MRS Fall Meeting 2023

A transformer based large-scale molecular representation model


Large scale molecular representation methods have shown to be useful in several applications and areas of material science including virtual screening, drug discovery, chemical modeling, material design and molecular dynamics simulation. These representations prove to provide both effective and efficient analysis of molecular data. With the advancements in deep learning, several models have been developed to learn the representations directly from the molecular structures. Recently, transformer based molecular representations have gained significant importance in the field of material informatics. The importance of transformer-based molecular representation continues to grow as researchers explore their potential in advancing drug discovery, materials science, and other areas of molecular research. In this study, we develop one such transformer-based model that is capable of capturing complex relationships and interactions within molecules. While most of the existing works focus on only capturing the representations through encoder-only models, we present an encoder-decoder model based on BART (Bidirectional and Auto-Regressive Transformers) that is not only capable of efficiently learning the molecular representations but also auto-regressively generate molecules from the representations. This can prove to be highly impactful especially in cases of new molecule design and generation, enabling efficient and effective analysis and manipulation of the molecular data. The model is trained on a dataset of 10 billion molecules from the publicly available ZINC-22 database, rendering it the most extensive training dataset employed to date.
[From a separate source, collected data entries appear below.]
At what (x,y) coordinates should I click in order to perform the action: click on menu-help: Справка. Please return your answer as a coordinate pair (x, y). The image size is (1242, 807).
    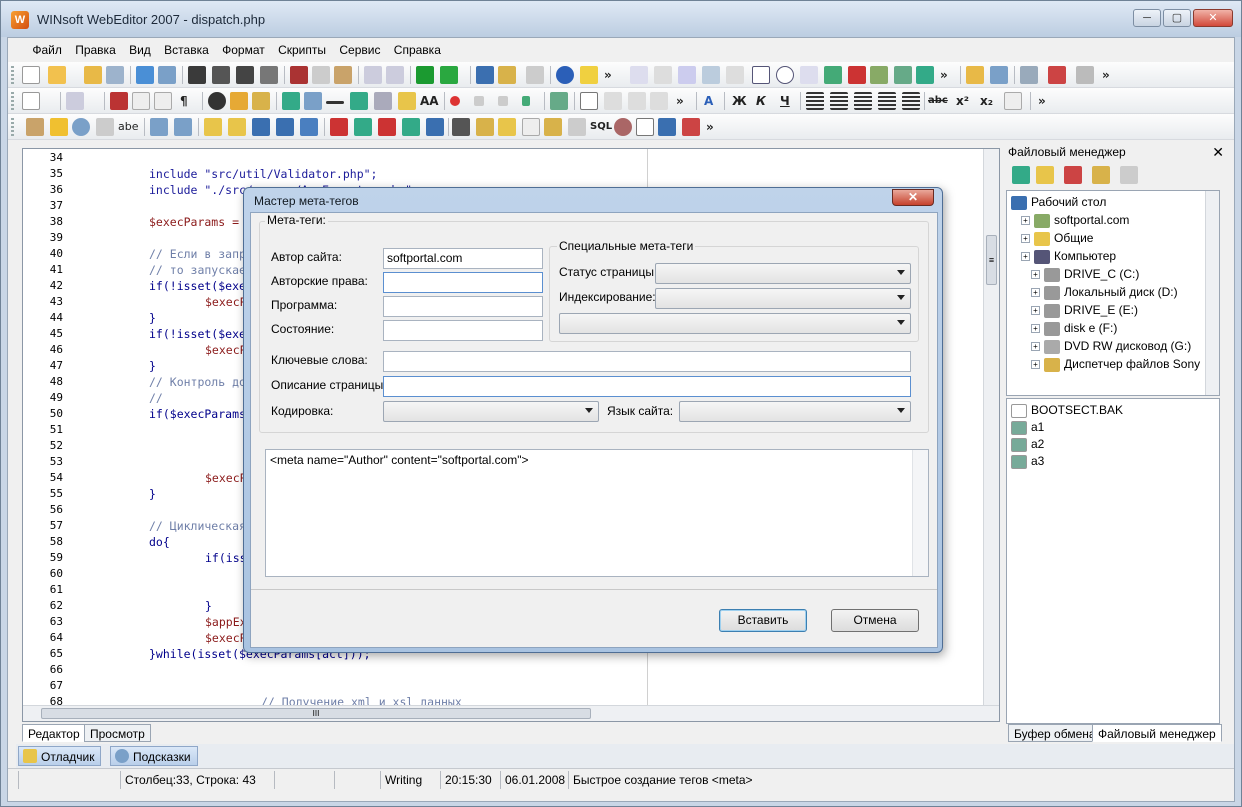
    Looking at the image, I should click on (418, 50).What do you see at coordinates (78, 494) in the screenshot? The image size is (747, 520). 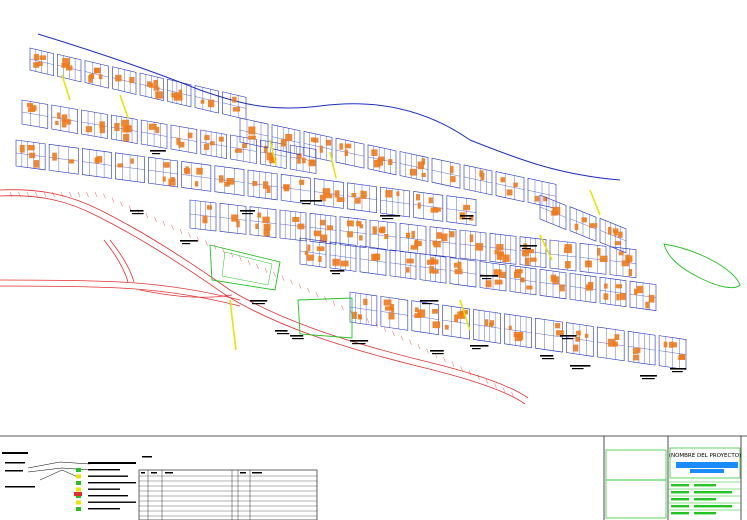 I see `legend-swatch-red` at bounding box center [78, 494]. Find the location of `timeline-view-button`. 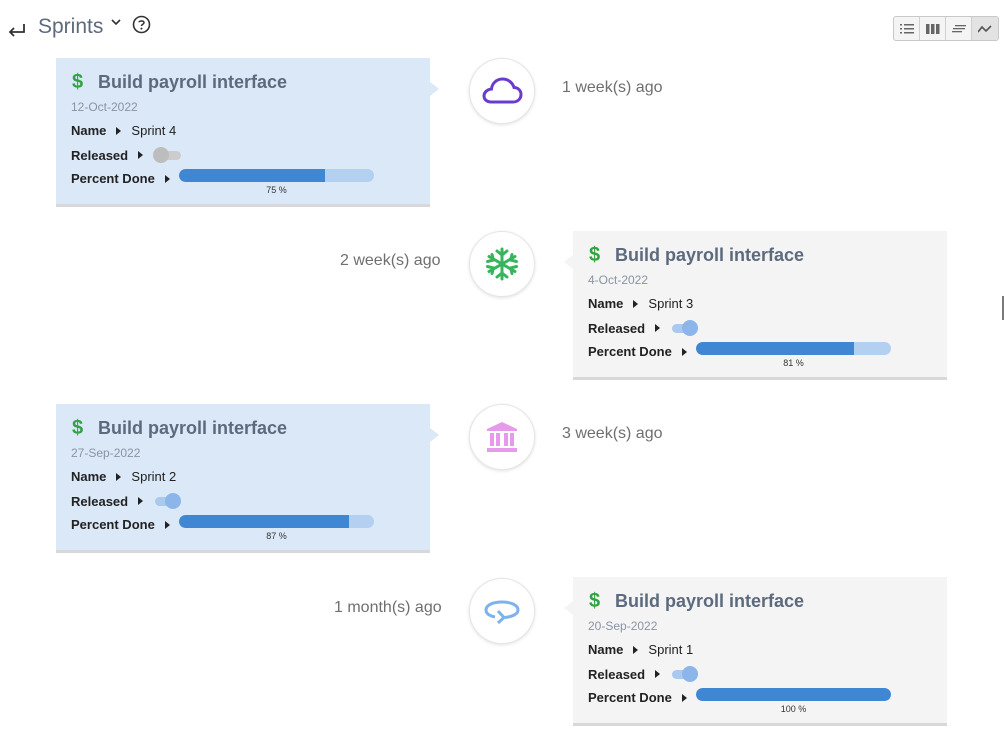

timeline-view-button is located at coordinates (985, 28).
The dataset is encoded to SELFIES (SELF-referencing Embedded Strings) representation as SELFIES provides a more concise and interpretable representation, making it suitable for machine learning applications where compactness and generalization are important. The encoded SELFIES are then tokenized using an efficient tokenization scheme with masking in order to improve generalizability. We show that the learned molecular representation outperforms existing baselines on downstream tasks, thus validating the efficacy of the large pre-trained model.